Mujica also admitted in his plea agreement that he intended to run a business called Baja Bikes as a front to conceal the illegal activities.
He faces up to 40 years in prison and up to $750,000 in fines at his sentencing, scheduled for Nov. 27. He also faces gun-related charges in a separate case, the U.S. Attorney’s Office said.
—The San Diego Union-Tribune
Atlantic wave could be depression or tropical storm later this week
MIAMI — A wave heading into the Central Atlantic is likely to become a depression or tropical storm later this week, National Hurricane Center forecasters said Tuesday.
The storm, which would be named Irma, has an 80 percent chance of forming in 48 hours and a 90 percent chance in five days after becoming better organized overnight, National Hurricane Center forecasters said. The system is expected to continue moving toward the northwest, taking it toward the Lesser Antilles.
In his Tuesday blog, Weather Underground meteorologist Jeff Masters said the wave had a moderate amount of thunderstorms and consistent spin. As it crosses the Atlantic, it will encounter above average ocean temperatures which can fuel a storm and low wind shear.
A strong ridge of high pressure is expected to steer the system, he said, with it arriving in the islands possibly Tuesday. However, another model showed the system missing the islands, which Masters noted highlights the uncertainty of track forecasts before a cyclone fully forms.
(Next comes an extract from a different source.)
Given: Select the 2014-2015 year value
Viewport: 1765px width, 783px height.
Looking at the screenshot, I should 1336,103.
In Texas, Tropical Storm Harvey continued crawling along the coast, with sustained winds of 50 mph and “catastrophic” rains, forecasters said. The storm should continue heading northeast and make landfall again early Wednesday. Additional rainfall may total six to 12 inches to the north and east of Houston and into Louisiana, driving up totals expected to top 50 inches over the upper Texas coast.
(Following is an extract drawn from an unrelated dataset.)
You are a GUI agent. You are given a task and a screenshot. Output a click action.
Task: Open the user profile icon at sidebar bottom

Preliminary reports show Harvey has already broken the state’s rainfall record, with a gauge east of Highlands recording 51.88 inches. The previous record was set by Amelia in 1978 at 48 inches.
Kissimmee police shooting suspect to undergo competency evaluation, court says
ORLANDO, Fla. — The man suspected of gunning down two Kissimmee officers this month will undergo a competency evaluation before his first court hearing, the Orange-Osceola Circuit Court announced Tuesday via social media.
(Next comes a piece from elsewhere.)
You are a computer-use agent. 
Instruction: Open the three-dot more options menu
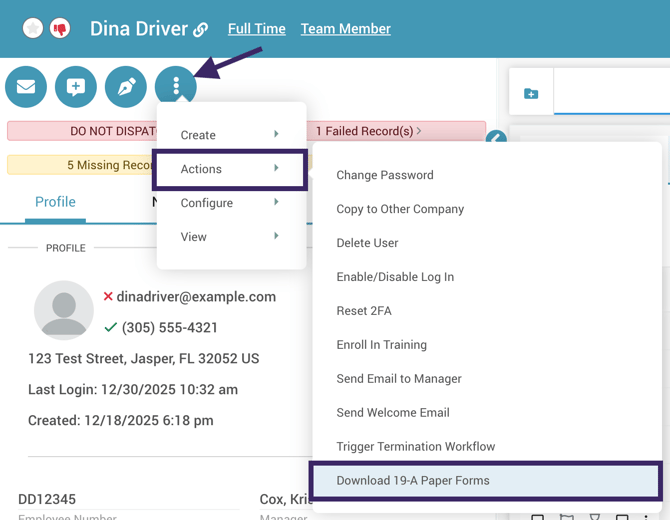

Everett Miller, 45, was arrested at Roscoe’s Bar & Packaging in Kissimmee about two hours after prosecutors say he shot Officer Matthew Baxter and Sgt. Sam Howard Aug. 18.
Baxter died that night. Howard died in the hospital the next day.
Miller, a veteran who spent 21 years in the Marine Corps, had no criminal record in Florida before his arrest.
Records show, however, that he was involuntarily hospitalized under the state’s Baker Act, after Miller stripped to his boxers and walked down an Osceola County street carrying a high-powered rifle, according to his family.
Miller’s competency evaluation will be reviewed by a judge before his case goes forward.
Distributed by Tribune Content Agency, LLC.